Langchain frustration
I was building an agent with langchain today, and was very frustrated with the developer experience. It felt hard to use, hard to get things right, and overall I was confused a lot while developing (for no good reason).
Why is it so hard to use? Here are some of my observations.
- Verbose. If I have done something once on ChatGPT, I should be able to turn that into an app by just copying in a list of prompts. (Idea: maybe an agent chain from this?)
- Bad abstractions. The distinction between an Agent and a Tool is not actually a clear one (an Agent can call another Agent as a "tool", and a Tool often actually involves a call to an LLM itself). There are two different interfaces to remember as well. I've had this feeling before too -- Harrison Chase (the founder of langchain) ships extremely fast, but it feels like this is a good time to pause and redesign the developer interface.
- Lack of tool ecosystem.

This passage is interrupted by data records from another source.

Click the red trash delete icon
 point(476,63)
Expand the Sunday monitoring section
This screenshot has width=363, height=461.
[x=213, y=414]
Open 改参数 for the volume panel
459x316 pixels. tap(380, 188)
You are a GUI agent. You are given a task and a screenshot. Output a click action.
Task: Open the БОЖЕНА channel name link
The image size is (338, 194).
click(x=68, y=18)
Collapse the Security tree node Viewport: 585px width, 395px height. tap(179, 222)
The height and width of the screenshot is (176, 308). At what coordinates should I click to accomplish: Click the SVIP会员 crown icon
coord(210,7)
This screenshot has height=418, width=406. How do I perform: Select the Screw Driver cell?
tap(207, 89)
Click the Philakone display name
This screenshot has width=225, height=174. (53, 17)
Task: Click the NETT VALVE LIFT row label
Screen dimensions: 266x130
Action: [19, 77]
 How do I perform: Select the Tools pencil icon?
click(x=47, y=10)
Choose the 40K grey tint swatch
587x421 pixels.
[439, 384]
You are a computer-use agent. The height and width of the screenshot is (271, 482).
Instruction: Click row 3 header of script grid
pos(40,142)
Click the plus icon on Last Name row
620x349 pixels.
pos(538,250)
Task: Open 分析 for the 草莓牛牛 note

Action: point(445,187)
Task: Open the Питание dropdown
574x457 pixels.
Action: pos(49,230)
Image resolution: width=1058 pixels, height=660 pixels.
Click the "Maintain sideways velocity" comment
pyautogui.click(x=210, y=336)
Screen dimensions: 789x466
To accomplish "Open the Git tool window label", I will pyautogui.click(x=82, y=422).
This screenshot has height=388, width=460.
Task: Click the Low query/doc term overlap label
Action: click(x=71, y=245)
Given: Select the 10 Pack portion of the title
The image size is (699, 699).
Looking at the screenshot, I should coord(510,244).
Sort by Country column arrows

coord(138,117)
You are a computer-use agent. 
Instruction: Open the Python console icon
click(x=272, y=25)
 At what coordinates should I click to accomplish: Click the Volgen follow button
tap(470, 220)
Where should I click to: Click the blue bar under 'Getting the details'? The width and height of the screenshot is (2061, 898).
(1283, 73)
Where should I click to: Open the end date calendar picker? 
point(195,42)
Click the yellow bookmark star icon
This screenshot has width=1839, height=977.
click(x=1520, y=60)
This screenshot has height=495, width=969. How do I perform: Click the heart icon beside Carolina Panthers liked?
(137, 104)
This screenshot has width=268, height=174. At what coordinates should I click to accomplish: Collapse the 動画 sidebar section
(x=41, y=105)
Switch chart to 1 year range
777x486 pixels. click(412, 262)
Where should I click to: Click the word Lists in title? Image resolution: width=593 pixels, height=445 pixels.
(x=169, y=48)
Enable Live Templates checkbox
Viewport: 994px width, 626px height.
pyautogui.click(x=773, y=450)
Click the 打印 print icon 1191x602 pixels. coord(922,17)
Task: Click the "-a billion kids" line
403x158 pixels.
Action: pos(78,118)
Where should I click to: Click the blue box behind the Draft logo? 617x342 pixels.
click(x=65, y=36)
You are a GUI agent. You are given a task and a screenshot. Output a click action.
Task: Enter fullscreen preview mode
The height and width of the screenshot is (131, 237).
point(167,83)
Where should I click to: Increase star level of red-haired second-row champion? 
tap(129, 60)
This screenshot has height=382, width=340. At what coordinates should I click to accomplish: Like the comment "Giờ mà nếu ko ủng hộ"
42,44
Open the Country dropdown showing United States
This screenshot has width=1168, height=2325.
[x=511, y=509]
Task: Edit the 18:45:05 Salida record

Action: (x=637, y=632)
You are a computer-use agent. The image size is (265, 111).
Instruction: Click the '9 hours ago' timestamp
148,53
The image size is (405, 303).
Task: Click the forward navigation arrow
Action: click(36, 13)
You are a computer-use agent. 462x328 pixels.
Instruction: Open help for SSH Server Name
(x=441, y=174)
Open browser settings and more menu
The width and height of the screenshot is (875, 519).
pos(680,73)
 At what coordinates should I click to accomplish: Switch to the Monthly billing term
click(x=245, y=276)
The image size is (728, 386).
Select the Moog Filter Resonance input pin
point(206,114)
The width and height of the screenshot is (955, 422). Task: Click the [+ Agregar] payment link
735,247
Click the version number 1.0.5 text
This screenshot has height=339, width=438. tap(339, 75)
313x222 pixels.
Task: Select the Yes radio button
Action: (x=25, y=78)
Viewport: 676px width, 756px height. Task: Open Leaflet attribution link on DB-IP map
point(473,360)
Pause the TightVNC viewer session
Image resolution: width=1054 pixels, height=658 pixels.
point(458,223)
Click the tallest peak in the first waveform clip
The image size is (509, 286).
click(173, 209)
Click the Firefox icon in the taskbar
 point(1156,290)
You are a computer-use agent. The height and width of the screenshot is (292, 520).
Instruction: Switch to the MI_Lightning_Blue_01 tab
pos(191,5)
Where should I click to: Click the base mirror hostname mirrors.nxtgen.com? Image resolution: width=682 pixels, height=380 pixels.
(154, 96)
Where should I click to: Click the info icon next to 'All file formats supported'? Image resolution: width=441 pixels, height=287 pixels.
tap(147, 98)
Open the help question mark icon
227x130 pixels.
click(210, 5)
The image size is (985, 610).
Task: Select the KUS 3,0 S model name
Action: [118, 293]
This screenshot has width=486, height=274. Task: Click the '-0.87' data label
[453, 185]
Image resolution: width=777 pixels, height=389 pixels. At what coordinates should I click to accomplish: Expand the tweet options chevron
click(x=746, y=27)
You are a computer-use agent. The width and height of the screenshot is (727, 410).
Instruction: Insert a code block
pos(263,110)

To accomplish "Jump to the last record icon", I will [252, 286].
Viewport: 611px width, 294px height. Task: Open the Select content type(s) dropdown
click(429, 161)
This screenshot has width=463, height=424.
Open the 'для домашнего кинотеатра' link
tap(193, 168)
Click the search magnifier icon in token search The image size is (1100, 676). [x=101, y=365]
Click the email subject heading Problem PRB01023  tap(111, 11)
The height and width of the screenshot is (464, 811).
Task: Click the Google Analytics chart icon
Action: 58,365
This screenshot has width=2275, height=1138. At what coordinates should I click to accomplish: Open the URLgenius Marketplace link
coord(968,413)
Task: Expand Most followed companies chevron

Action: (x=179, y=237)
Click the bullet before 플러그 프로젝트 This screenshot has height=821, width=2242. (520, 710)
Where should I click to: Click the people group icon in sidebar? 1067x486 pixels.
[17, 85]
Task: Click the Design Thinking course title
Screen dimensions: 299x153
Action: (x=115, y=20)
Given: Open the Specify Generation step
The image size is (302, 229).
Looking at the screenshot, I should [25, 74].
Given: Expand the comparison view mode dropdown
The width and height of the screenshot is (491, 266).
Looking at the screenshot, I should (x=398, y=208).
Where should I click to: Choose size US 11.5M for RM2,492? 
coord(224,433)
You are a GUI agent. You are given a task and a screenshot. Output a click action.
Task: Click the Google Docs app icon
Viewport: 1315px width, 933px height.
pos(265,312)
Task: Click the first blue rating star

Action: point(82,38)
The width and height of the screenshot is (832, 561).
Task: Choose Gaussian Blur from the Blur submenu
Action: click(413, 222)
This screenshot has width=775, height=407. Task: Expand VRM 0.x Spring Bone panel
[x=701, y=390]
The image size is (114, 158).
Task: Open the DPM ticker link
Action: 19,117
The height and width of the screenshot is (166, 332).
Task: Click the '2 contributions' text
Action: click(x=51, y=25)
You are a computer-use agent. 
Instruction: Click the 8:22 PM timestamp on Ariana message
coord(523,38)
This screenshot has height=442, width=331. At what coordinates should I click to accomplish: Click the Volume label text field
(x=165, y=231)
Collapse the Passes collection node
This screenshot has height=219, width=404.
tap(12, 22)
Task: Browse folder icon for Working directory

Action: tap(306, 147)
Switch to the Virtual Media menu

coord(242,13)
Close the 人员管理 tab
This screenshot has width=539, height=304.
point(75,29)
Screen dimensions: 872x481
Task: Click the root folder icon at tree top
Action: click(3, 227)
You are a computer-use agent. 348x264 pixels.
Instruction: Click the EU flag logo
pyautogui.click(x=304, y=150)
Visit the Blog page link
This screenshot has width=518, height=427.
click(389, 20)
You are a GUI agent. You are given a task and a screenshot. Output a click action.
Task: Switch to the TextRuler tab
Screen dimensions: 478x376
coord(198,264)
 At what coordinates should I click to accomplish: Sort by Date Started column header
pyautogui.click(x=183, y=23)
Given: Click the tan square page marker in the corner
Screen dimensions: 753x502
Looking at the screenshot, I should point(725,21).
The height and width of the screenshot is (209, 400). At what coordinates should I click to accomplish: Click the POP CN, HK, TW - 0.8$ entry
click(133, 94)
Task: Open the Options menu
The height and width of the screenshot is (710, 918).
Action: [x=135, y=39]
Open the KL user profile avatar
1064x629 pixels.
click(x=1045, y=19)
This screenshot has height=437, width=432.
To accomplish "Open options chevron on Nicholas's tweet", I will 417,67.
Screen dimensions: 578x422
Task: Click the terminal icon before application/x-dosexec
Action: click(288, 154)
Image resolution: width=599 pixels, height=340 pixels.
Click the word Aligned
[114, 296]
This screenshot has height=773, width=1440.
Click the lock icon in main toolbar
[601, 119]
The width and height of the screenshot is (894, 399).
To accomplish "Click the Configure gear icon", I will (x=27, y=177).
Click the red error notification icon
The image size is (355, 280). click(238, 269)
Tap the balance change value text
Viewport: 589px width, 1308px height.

Sure, there are a few built-in, but there could be an immense Open-source ecosystem of shared tools. Kind of like Obsidian plugins. There probably are many, but they are hard to discover -- Obsidian's plugin directory solves that quite well.
- Hard to debug. It's good that you see chain & agent output in the terminal, but boy does that get out of hand quickly! An agent/tool can output pages of text per invocation, and scrolling terminal becomes tedious very quickly.
Of course, it is very early software. It will get better. And frustration is actually a sign of a valuable product -- it shows that I (and probably other users) really care.
Perhaps this is actually a property of developing with LLMs? I do think a new programming paradigm is arising, enabled by cheap and fast LLM APIs. I imagine early Android developers must have felt the same, struggling with the not-quite-right abstractions and difficulties debugging, etc. So assuming these are the early days, there is reason for optimism.